Like the brighter and larger Pleiades, the Theta Carinae Cluster is easily visible to the unaided eye. It has an apparent magnitude of 1.9 and stretches across 50 arcminutes of the apparent sky. The cluster lies 547 light-years away. Its estimated age is 13.7 million years. It is catalogued as Caldwell 102 in the Caldwell catalogue of deep sky objects that can be observed in amateur telescopes.
A line extended from Theta Carinae through Upsilon Carinae leads to NGC 2808, one of the most massive globular clusters in the Milky Way. The cluster has an apparent magnitude of 6.2 and lies 31,300 light-years away. Its estimated age is 10.2 billion years.
A line drawn in the opposite direction, toward the Southern Cross, points in the general direction of the Lambda Centauri Nebula (IC 2944), popularly known as the Running Chicken Nebula. IC 2944 is an open cluster associated with an emission nebula in the neighbouring constellation Centaurus. It has an apparent magnitude of 4.5 and lies approximately 6,500 light-years away. The nebula appears near the blue giant Lambda Centauri, but is not associated with it. The star lies much closer to us, at a distance of 470 light-years.
A line extended from Miaplacidus through Theta Carinae leads to two emission nebulae in Carina: NGC 3603 and NGC 3576. The smaller and fainter NGC 3603 shines at magnitude 9.1 and has an apparent size of 12 arcminutes. It is home to the Wolf-Rayet star WR 42e, one of the most massive and luminous stars known. The star has a mass 123 times that of the Sun and shines with 3.2 million solar luminosities.

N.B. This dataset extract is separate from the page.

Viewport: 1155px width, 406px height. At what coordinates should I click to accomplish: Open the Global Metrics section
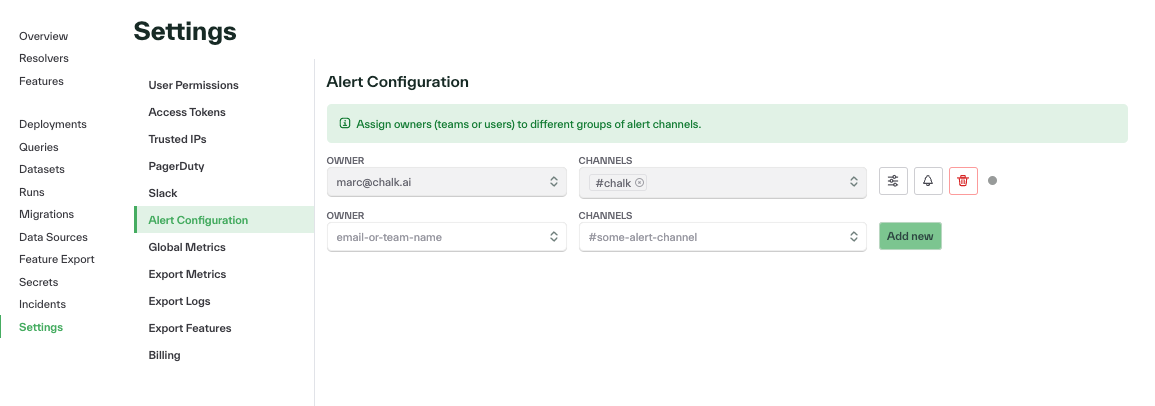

The brighter and larger NGC 3576 is sometimes known as the Statue of Liberty Nebula because its central region has a shape reminiscent of the monument. The nebula stretches 100 light-years across.
The great Carina Nebula lies in the same region of the sky. It can be found on the imaginary line extended from Miaplacidus through the midpoint of the line connecting Theta and Upsilon Carinae.

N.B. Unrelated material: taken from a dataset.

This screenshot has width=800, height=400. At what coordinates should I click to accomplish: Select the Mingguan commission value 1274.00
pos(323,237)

The Carina Nebula lies 8,500 light-years away and shines at magnitude 1.0. It is easily visible to the unaided eye on a clear night. It is brighter and four times larger than the Orion Nebula, but less well known because it is mostly invisible to northern observers. The nebula hosts some of the most massive and luminous stars known, including the luminous blue variable Eta Carinae and the Wolf-Rayet star WR 25.
Miaplacidus appears in the same field of view as the spiral galaxy NGC 2836 and the planetary nebula IC 2448 (Henize 2-19). The galaxy has an apparent magnitude of 11.8 and the nebula, 11.1.
Constellations near the Diamond Cross
The Diamond Cross is surrounded by three small southern constellations. The faint Volans (the Flying Fish) is found by following the line of the axis of the asterism, while Chamaeleon lies between the Diamond Cross and Octans, the constellation that hosts the south celestial pole. The brighter Musca (the Fly) appears in the region between the Diamond Cross and the Southern Pointers.
The best time of year to observe the stars and deep sky objects in Carina is during the month of March, when the constellation is particularly prominent in the evening sky. Carina is circumpolar in the southern hemisphere, i.e. it can be seen throughout the year at some point during the night. However, it is largely invisible to most observers in the northern hemisphere. The entire constellation can be seen from locations south of the latitude 20° N.